Eindeutige Aussage von Herrn Kießling Spezialist für Arbeitsplatzbeleuchtung vom BFW in Halle. Wird LED Licht in vier Kategorien eingeteilt. Wobei LED klassische Glühlampenversion und LED Röhre zur freien Gruppe gehört. Somit kein Risiko! KEIN Risiko!!!



Risikogruppe 1 (geringes Risiko) Sind LED Spotlights z.b. an Schreibtische. Dazu gibt für alle Risikogruppen es Verhaltensregeln von Herrn Kießling.
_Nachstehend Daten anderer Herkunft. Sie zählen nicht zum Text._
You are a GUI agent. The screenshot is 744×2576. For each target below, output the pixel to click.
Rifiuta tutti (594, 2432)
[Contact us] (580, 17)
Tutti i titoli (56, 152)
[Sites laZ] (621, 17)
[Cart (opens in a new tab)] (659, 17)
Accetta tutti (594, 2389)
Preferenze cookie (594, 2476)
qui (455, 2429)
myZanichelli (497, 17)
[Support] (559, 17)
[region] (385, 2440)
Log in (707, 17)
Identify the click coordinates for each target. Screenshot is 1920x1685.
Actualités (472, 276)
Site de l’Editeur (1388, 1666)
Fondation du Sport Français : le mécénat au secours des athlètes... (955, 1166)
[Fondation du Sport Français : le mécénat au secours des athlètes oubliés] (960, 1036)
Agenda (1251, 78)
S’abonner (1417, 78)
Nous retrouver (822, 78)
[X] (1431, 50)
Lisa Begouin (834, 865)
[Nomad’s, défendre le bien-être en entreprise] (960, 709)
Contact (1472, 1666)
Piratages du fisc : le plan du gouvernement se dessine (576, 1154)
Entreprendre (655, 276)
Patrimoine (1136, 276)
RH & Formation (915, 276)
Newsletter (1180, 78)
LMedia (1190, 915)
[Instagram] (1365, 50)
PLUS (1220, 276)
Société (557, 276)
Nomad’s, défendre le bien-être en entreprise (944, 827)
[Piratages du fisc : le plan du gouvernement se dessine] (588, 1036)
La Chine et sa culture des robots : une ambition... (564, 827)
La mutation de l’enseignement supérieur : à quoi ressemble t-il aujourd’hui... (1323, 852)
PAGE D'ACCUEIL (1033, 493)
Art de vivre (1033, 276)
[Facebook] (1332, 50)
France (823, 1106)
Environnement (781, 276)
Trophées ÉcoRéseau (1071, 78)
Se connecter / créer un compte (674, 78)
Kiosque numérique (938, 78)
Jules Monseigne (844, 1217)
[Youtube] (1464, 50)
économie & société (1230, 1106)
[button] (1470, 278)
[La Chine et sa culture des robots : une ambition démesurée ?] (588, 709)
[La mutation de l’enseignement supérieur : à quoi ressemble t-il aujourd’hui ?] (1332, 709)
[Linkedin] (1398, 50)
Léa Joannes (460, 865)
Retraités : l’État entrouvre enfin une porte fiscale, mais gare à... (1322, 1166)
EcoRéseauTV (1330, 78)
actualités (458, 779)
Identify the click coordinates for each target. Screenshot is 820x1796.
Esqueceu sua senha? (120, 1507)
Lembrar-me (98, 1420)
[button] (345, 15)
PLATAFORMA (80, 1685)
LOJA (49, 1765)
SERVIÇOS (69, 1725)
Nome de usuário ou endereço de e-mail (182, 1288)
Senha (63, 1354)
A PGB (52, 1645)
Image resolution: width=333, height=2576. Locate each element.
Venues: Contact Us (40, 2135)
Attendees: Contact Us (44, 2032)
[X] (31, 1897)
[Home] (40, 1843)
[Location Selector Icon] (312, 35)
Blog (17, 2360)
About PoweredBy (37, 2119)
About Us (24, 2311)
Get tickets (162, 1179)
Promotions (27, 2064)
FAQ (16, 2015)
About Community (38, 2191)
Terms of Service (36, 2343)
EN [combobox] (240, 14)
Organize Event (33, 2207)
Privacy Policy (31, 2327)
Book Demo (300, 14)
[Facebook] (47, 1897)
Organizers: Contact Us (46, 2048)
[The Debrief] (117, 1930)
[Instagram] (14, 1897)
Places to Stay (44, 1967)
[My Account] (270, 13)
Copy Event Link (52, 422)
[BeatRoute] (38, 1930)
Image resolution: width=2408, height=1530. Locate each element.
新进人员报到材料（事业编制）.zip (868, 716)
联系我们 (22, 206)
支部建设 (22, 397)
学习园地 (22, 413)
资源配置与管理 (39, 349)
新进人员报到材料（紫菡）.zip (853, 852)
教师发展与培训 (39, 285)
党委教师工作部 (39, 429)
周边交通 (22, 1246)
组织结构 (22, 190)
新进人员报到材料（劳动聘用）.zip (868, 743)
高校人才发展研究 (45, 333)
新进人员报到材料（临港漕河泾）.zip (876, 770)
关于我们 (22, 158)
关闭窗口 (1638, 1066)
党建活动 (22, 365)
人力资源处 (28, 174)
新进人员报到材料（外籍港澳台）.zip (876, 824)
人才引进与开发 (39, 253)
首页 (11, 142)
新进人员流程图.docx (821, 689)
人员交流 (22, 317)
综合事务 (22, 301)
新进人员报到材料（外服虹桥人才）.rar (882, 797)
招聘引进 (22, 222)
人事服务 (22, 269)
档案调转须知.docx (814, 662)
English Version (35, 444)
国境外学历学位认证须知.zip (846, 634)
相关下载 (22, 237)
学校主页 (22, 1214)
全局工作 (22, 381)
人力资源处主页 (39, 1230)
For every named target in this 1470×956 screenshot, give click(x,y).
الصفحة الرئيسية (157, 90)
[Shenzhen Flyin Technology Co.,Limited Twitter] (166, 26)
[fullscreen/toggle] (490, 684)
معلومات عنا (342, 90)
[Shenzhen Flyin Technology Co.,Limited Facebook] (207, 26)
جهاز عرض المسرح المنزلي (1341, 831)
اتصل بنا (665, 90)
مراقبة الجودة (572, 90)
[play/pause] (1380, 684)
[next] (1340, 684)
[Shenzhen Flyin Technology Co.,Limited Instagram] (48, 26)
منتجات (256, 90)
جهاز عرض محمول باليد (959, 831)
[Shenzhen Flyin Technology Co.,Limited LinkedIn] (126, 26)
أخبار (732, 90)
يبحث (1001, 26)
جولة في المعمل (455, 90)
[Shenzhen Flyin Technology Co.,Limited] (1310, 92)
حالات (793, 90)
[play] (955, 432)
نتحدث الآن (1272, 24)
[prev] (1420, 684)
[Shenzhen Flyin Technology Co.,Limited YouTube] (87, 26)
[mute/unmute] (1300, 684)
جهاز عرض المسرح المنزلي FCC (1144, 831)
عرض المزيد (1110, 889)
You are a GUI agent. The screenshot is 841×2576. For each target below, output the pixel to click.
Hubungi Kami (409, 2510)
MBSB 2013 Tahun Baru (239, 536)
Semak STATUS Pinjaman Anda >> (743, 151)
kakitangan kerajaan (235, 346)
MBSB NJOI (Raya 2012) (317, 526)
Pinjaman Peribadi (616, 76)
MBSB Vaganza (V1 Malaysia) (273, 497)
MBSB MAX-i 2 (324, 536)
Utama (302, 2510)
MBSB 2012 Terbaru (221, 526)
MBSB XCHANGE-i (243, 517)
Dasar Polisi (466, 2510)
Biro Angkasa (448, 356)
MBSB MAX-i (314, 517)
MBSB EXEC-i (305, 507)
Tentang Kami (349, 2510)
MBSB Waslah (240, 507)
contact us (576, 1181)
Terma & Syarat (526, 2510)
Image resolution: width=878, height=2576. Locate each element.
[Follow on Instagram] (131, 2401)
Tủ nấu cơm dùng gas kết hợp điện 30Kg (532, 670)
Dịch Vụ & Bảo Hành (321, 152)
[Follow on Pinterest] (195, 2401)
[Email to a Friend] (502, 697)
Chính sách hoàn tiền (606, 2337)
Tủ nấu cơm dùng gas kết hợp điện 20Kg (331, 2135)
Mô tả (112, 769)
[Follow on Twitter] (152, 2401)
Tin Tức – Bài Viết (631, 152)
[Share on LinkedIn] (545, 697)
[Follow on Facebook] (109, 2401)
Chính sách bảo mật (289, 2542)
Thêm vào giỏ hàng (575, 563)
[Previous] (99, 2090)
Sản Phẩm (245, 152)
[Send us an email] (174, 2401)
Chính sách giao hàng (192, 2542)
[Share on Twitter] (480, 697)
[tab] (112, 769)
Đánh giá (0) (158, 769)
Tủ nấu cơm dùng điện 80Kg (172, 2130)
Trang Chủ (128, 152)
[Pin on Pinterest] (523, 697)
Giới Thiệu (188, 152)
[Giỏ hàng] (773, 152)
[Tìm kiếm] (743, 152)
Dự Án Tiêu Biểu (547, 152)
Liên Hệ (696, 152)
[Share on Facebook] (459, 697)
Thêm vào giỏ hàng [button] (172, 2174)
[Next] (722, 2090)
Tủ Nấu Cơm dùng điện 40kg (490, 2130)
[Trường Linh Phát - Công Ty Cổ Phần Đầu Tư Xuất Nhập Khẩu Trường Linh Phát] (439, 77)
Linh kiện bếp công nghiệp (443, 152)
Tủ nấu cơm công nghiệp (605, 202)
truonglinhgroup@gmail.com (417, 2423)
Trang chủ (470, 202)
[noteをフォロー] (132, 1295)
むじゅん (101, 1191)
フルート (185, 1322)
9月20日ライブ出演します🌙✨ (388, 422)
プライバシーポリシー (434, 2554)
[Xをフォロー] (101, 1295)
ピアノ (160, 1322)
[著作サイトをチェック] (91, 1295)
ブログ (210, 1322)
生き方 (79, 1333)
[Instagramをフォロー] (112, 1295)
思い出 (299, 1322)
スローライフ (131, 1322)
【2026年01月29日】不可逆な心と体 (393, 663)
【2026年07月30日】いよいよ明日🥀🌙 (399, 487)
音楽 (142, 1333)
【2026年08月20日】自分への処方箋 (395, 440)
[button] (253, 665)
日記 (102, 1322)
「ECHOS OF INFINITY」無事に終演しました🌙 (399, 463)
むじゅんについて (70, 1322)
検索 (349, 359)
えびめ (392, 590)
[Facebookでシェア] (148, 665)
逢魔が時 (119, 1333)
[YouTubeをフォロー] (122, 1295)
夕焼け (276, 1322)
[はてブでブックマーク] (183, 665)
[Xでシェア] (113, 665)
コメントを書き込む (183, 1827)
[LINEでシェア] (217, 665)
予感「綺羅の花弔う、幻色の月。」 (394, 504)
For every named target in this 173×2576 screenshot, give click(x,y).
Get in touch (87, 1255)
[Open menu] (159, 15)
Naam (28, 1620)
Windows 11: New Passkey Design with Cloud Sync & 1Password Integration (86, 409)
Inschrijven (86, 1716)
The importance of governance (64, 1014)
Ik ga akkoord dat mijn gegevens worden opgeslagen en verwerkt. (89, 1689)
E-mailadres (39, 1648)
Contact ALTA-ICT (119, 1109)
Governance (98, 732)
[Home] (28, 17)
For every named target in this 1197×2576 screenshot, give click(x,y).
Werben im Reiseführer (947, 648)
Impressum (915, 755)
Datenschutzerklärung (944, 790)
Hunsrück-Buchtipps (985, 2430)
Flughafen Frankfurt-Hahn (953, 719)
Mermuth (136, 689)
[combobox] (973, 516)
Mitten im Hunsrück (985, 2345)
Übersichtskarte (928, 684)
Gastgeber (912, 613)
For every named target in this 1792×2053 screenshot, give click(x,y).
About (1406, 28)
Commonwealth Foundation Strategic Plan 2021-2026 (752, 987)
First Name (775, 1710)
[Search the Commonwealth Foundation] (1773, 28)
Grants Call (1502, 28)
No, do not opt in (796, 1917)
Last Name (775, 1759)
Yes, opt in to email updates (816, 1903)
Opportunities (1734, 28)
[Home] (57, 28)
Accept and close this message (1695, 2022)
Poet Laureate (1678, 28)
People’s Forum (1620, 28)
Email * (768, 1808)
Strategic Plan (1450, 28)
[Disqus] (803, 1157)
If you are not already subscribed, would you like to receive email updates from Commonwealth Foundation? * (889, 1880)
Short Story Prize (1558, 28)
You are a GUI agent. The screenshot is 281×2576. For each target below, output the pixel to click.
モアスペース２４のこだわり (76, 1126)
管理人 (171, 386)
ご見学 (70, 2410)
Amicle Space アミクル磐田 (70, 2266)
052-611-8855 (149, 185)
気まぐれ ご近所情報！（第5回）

Risikogruppe 2 (mittleres Risiko) LED Taschenlampen, wenn man direkt dort rein schaut. Zum Glück reagiert das menschliche Augen reflexartig und schließt. Das Risiko existiert also nur für Sekunden.



Risikogruppe 3 (hohes Risiko) Das selbst so helles LED Licht nur mit kurzem Anstrahlen das Auge schädigt - sehr grelles Licht stärker als die Taschenlampe. So das der Reflex und auch das verschließen der Augen schon nichts nützt.


Quelle Pro-Retina Deutschland e.V.




Ich informiere mich nicht nur Einseitig über Medien und das muss man dank des Internets schon lange nicht mehr. Wenn man das auch macht. Dann erfährt man das Sonnen- und Tageslicht einen Blauanteil hat, der den von LED-Lampen übertrifft .



Was nun? Sonne aus, wir drehen den Lebensrhythmus, das wir dem blauen Licht nicht ausgeliefert sind.